Source data
——
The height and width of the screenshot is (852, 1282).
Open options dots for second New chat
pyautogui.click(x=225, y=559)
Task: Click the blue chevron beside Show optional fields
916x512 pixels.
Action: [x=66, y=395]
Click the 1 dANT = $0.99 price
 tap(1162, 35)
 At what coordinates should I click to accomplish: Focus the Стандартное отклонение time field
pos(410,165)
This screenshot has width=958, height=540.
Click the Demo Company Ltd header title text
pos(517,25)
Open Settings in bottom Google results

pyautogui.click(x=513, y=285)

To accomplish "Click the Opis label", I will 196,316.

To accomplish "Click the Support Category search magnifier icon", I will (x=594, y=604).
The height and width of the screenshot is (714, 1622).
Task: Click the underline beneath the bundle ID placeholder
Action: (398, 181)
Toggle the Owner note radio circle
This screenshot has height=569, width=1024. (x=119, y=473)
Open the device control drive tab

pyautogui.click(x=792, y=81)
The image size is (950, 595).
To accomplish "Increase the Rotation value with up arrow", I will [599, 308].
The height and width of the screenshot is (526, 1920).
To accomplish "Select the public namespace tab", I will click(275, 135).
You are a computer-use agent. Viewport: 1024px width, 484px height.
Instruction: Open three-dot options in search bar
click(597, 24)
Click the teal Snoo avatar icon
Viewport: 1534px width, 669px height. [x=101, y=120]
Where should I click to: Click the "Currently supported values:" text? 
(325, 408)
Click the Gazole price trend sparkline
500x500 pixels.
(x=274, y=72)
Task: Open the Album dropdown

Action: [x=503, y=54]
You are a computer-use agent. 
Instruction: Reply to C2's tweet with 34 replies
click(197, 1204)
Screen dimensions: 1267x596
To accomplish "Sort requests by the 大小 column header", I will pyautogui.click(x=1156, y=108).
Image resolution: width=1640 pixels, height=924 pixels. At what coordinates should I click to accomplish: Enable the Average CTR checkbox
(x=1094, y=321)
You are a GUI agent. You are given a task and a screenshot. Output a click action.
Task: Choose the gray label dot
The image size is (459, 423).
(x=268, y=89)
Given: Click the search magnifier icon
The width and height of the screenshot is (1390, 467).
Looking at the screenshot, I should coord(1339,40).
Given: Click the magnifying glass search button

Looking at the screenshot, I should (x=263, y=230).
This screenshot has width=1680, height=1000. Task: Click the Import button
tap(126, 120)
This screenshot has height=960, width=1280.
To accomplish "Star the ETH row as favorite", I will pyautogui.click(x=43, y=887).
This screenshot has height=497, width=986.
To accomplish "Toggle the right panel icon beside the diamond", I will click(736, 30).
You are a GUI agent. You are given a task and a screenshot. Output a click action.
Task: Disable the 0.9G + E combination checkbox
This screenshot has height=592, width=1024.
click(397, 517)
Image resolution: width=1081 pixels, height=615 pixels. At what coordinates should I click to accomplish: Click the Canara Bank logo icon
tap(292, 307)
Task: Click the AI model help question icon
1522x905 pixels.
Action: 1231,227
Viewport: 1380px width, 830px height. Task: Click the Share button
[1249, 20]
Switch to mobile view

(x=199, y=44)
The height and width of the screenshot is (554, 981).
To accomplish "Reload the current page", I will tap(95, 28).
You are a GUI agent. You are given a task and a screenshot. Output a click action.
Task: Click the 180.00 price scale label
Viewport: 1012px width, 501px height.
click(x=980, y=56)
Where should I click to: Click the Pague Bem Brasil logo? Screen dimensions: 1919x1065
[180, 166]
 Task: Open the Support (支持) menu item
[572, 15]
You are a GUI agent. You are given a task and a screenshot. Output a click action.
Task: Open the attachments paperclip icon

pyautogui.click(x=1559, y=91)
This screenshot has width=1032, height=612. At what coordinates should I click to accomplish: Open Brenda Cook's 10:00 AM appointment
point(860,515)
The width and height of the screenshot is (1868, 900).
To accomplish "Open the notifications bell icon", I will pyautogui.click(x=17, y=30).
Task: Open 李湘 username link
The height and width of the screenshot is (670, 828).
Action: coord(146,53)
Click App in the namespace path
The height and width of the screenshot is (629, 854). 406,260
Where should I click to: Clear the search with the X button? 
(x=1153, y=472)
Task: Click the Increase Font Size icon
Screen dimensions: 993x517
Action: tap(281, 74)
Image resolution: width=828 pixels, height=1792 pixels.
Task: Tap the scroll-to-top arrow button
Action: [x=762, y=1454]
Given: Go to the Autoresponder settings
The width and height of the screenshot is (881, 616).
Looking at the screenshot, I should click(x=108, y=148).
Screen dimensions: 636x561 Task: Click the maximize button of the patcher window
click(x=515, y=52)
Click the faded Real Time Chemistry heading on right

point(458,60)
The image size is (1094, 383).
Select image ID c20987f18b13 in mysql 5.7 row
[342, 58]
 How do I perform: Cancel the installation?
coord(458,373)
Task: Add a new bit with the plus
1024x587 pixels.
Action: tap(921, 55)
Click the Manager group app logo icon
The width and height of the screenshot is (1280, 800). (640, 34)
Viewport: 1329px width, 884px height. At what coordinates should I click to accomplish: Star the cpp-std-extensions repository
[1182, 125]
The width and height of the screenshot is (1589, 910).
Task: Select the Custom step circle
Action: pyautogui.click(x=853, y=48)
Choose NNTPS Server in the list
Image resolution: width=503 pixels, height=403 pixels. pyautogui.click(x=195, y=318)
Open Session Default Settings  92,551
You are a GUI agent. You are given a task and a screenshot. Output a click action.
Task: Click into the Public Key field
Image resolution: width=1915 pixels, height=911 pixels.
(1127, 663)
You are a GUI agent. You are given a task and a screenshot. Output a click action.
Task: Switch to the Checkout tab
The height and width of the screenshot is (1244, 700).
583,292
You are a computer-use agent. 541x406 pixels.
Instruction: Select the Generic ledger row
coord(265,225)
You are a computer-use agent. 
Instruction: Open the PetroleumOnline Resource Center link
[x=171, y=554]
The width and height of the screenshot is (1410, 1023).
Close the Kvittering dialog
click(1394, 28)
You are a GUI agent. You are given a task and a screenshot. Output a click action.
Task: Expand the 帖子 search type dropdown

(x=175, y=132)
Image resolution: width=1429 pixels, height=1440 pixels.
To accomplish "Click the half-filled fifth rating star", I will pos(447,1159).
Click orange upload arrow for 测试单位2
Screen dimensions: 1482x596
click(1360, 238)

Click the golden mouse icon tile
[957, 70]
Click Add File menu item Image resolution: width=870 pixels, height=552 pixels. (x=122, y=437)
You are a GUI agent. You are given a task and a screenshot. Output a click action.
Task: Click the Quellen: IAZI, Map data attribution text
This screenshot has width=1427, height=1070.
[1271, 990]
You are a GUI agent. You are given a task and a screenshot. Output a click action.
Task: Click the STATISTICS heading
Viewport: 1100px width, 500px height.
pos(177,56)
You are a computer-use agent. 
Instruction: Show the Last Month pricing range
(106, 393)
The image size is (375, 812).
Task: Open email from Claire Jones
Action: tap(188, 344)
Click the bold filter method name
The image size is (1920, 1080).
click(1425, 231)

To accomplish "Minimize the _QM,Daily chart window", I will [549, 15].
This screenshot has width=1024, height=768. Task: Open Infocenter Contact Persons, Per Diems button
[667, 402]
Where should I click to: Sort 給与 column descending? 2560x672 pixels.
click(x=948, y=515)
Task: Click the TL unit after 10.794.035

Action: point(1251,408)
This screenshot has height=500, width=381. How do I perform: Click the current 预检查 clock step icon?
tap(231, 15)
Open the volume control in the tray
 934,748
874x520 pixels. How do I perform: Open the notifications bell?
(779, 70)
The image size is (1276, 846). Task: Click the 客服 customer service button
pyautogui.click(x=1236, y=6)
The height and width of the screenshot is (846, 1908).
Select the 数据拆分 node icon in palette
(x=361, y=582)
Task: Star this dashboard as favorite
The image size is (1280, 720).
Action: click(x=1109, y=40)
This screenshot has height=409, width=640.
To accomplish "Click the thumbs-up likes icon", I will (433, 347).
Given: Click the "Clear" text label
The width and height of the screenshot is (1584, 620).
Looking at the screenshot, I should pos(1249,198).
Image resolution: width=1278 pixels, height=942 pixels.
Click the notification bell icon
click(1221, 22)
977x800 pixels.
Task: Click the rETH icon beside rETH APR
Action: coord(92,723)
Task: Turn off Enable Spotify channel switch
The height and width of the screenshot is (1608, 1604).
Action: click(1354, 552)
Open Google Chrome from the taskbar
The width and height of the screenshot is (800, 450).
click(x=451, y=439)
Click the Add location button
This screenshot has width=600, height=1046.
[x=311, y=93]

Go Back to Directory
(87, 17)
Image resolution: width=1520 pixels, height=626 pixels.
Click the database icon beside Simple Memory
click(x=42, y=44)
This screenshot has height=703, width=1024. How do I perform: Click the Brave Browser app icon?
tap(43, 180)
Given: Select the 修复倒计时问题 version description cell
——
> **Assignment**: Show every line from the entries above in which the word "Increase" appears.

> **Task solution**:
To accomplish "Increase the Rotation value with up arrow", I will [599, 308].
Task: Click the Increase Font Size icon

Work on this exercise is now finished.